KATLİAMLAR ÜLKESİ OLDUK
Türkiye son yıllarda adeta katliamlar ülkesi hâline geldi. En son 10 Ekim 2015'de Ankara Garı'nın önünde 103 kişinin öldüğü canlı bomba eyleminin ardından 4 ay sonra başkent yeni bir katliama daha sahne oldu.
- Mavi Çarşı: Kadıköy-13 Mart 1999, 13 kişi öldü. Eylemi PKK yaptı.
- Neve Şalom ve Bet İsrail Sinagogu: İstanbul-15 Kasım 2003. 27 kişi öldü. Eylemi El-Kaide üstlendi.
- HSBC ve İngiliz Konsolosluğu: İstanbul – 20 Kasım 2003. 30 kişi yaşamını yitirdi. Eylemi El-Kaide üstlendi.
- Anafartalar Çarşısı: Ankara-22 Mayıs 2007. 6 kişi öldü, Eylemi PKK'lı Güven Akkuş gerçekleştirdi.
- Güngören Saldırısı: İstanbul-27 Temmuz 2008. 5'i çocuk 18 kişi öldü. Eylemi PKK üstlendi.
-Kumrular: Ankara - 20 Eylül 2011. 3 kişi öldü.
- Reyhanlı: 11 Mayıs 2013. 52 kişi öldü. IŞİD'in veya Esad rejimi tarafından düzenlendiği iddia edildi. Eylemi üstlenen olmadı.
- Sultanahmet: İstanbul- 6 Ocak 2015. 1 polis şehit odu. Eylemi IŞİD üstlendi.
- Diyarbakır: 5 Haziran 2015. 5 kişi öldü. Eylemi IŞİD'in yaptığı iddia edildi.

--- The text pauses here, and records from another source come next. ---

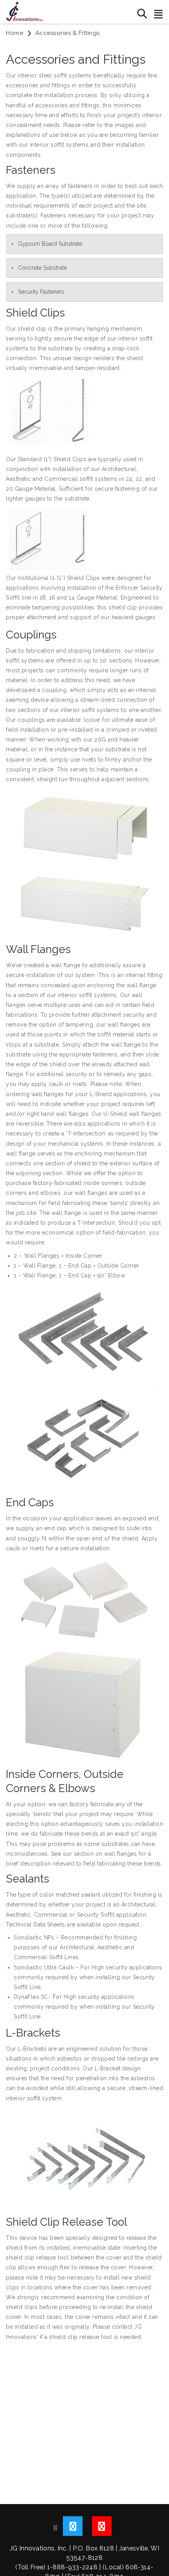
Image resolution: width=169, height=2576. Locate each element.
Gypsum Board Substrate (50, 244)
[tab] (84, 244)
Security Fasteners (41, 292)
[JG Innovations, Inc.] (24, 11)
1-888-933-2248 (72, 2567)
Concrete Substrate (42, 268)
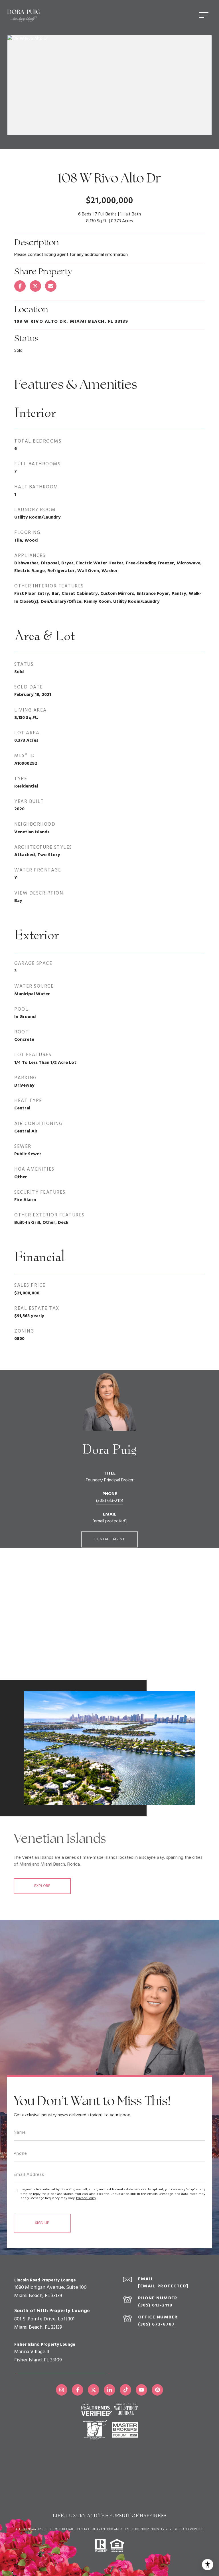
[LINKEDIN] (109, 2390)
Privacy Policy (86, 2198)
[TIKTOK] (125, 2390)
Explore (42, 1886)
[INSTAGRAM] (61, 2390)
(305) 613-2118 (109, 1500)
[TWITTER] (93, 2390)
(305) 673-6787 (156, 2324)
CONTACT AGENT (109, 1539)
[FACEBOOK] (77, 2390)
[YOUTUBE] (141, 2390)
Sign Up (42, 2223)
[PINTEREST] (157, 2390)
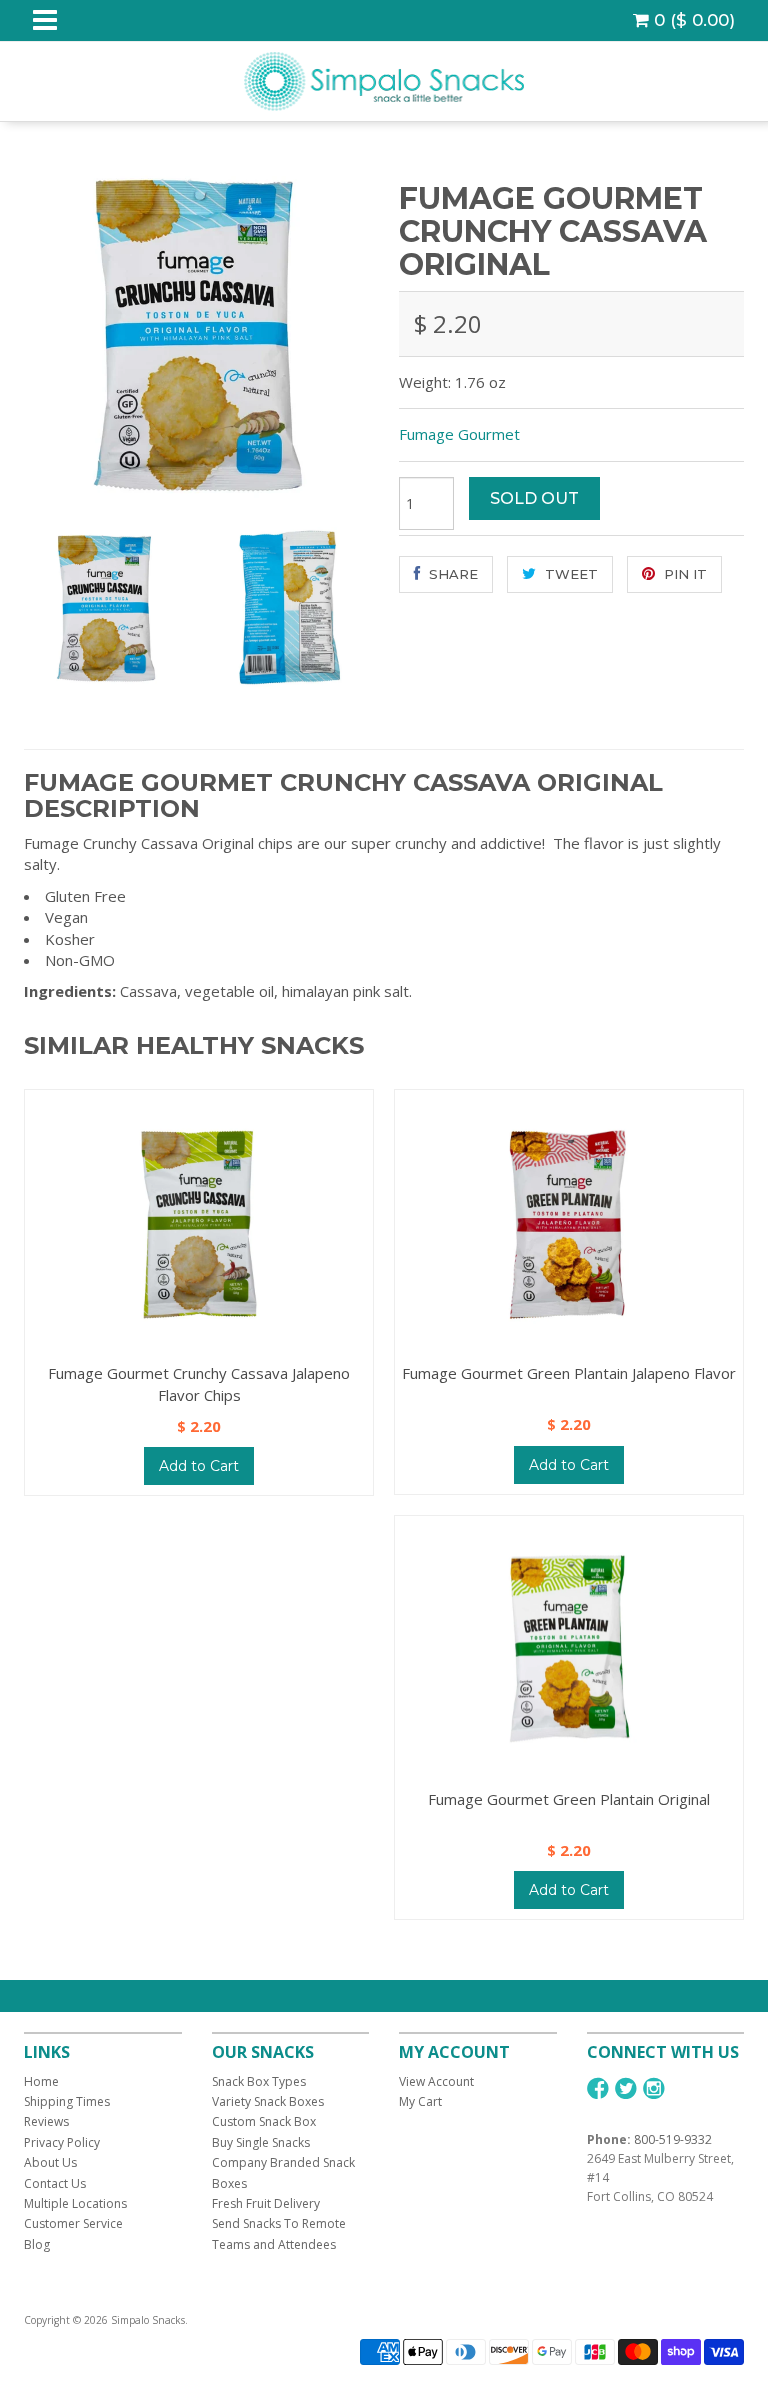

- Suruç: 10 Temmuz 2015. 34 kişi öldü. IŞİD'in düzenlemiş olabileceği ileri sürüldü.
- ABD Başkonsolosluğu: İstanbul-10 Ağustos 2015. Saldırgan DHKP-C üyesi çıktı.
- Ankara Garı: 10 Ekim 2015. 103 kişi hayatını kaybetti. Hükûmet PKK ve IŞİD'i suçladı. Daha sonra IŞİD'in yaptığı ortaya çıktı.
- Sultanahmet: İstanbul- 12 Ocak 2016. 11 kişi öldü. Eylemi Suriye kökenli saldırgan düzenledi.
- Devlet Mahallesi: Ankara- 16 Şubat 2016. 28 kişi öldü. Eylemi, TAK üstlendi. Ancak Başbakan
Davutoğlu, eylemi gerçekleştiren Salih Ceddar'ın YPG ve PYD bağlantılı olduğunu açıkladı. 
 
“GÜVENLİK ZAFİYETİ” TARTIŞMASI
Ankara'da yaşanan ikinci katliamdan sonra muhalefet partileri, "güvenlik zafiyeti"ni gündeme getirdi. CHP ve MHP liderleri hükûmete yönelik sert eleştirilerde bulundu.
4 ay içinde toplam 181 kişinin öldüğü ve yüzlerce kişinin yaralandığı katliamlardan sonra ne bir istifa oldu ne de sorumluluk üstlenildi.